When the final bell sounded, Stout found victory on the judge's cards. It was the step he needed at the perfect time, and with Mark DellaGrotte in his corner, Stout felt his confidence return.
"I was definitely feeling more comfortable in that fight," Stout told Bleacher Report. "Having Mark DellaGrotte in my corner was a big confidence booster. That is something I always had with Shawn Tompkins because I had a lot of confidence in him. I knew he knew what he was doing. I knew that every fight I went into he had already played it out in his mind a million times and thought about it as much as he could. Having Mark in my corner was a big help to my confidence and I think that showed in my last fight.
"There are some world class wrestlers in the division and guys who have come from great wrestling pedigrees. It's something I've really been working diligently on for the past few years. In my last fight against Spencer Fisher I decided to kind of throw it into the mix. I've been telling everyone for a long time I've been working on my wrestling and going out and using it in my last fight has really given me a lot of confidence in that department. I'm feeling really good about it now and fans can expect to see more wrestling out of me for sure."
The next opportunity Stout will have to display his improved skill set will come this Saturday night when he steps into the Octagon to face Tri-Star product John Makdessi at UFC 154. Where "The Bull" got off to a quick start in the UFC, he has struggled as of late, and Stout believes having logged more time on the sport's biggest stage will factor heavily into the matchup.
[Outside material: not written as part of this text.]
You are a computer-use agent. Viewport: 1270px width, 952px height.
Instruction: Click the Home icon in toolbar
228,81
"I believe experience is a big thing in this game," Stout said. "I believe it 100%. Being prepared is one of the biggest things you can do in a fight. I don't believe he is going to bring anything I haven't seen before. I've watched all his fights in the UFC, really studied him, and I'm coming in with a good game plan. I think the difference in our experience is going to show in this fight.
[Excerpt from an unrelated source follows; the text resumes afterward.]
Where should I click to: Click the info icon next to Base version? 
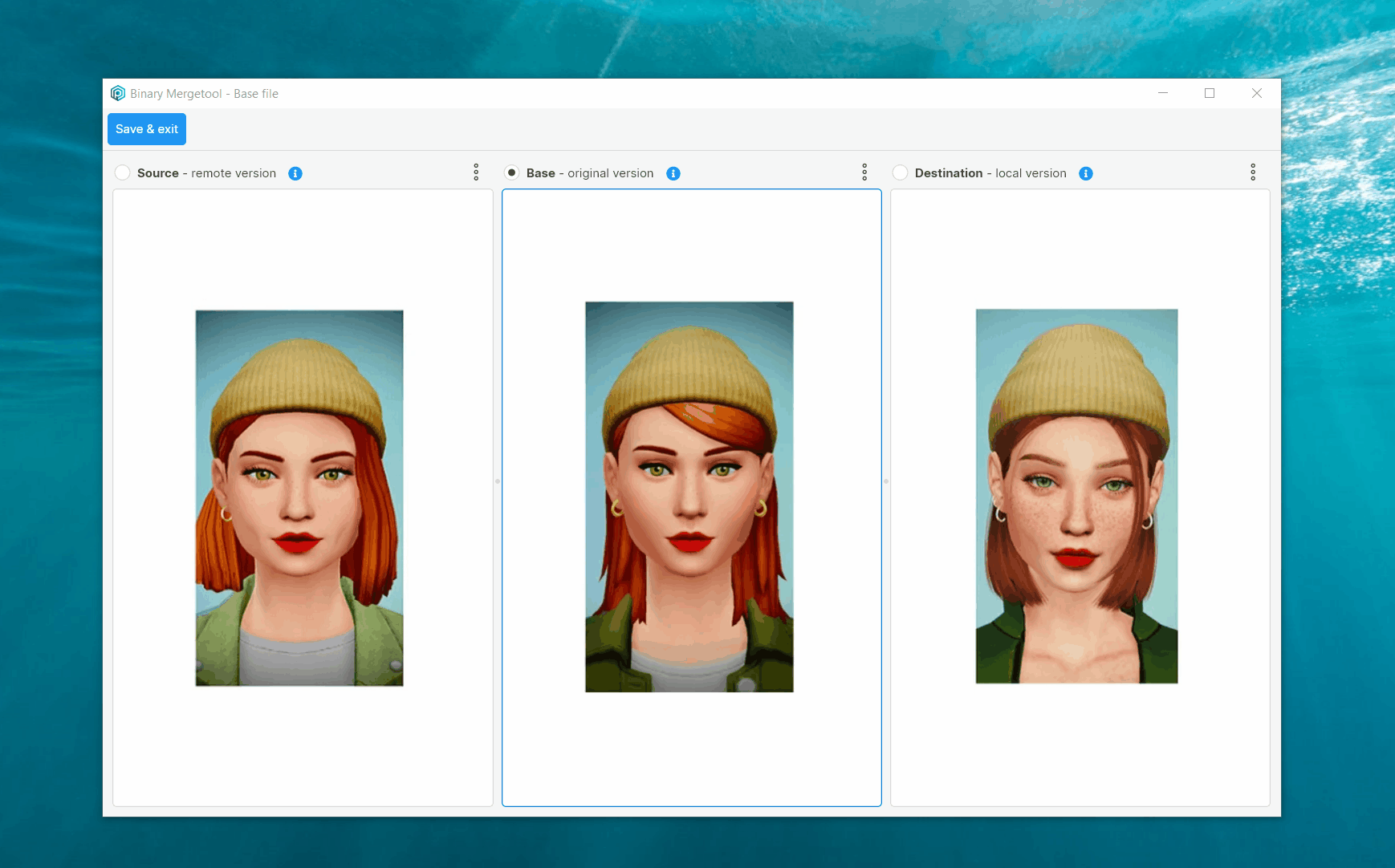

"John is predominantly a stand-up fighter. I don't believe he has anything I've never seen before. He is good, tricky, and throws a lot of interesting techniques with spinning backfists and spinning back-kicks. He throws stuff I'm typically used to seeing on a day-to-day basis but I think I'm going to have an answer for anything he brings to the table."
While the fight with Makdessi will hold no bearing on the current title picture, it doesn't stop Stout from setting his sights at the top of the division. For the past seven years he has competed in the 155 pound weight class and believes the time has come to make his run towards the top. Stout understands what it will take for him to get there and that it is a journey taken one step at a time. The next obstacle on his path is Makdessi, and Stout intends to bring more to the cage than the Montreal native can handle.
"I'm bringing a really diverse game plan," Stout said. "It's not just going to be standing and trading for three rounds. I know fans love those fights but it's about me maturing as a fighter. I've been trying to do that and I really want to keep John Makdessi guessing. I want to confuse him and that's what I plan to do in this fight.
"I'm 28-years old, and while that is still young, I've been fighting for the UFC for seven years now. I believe I'm just now starting to come into my prime and it's time for me to make that title run. I can't afford any losses on my record.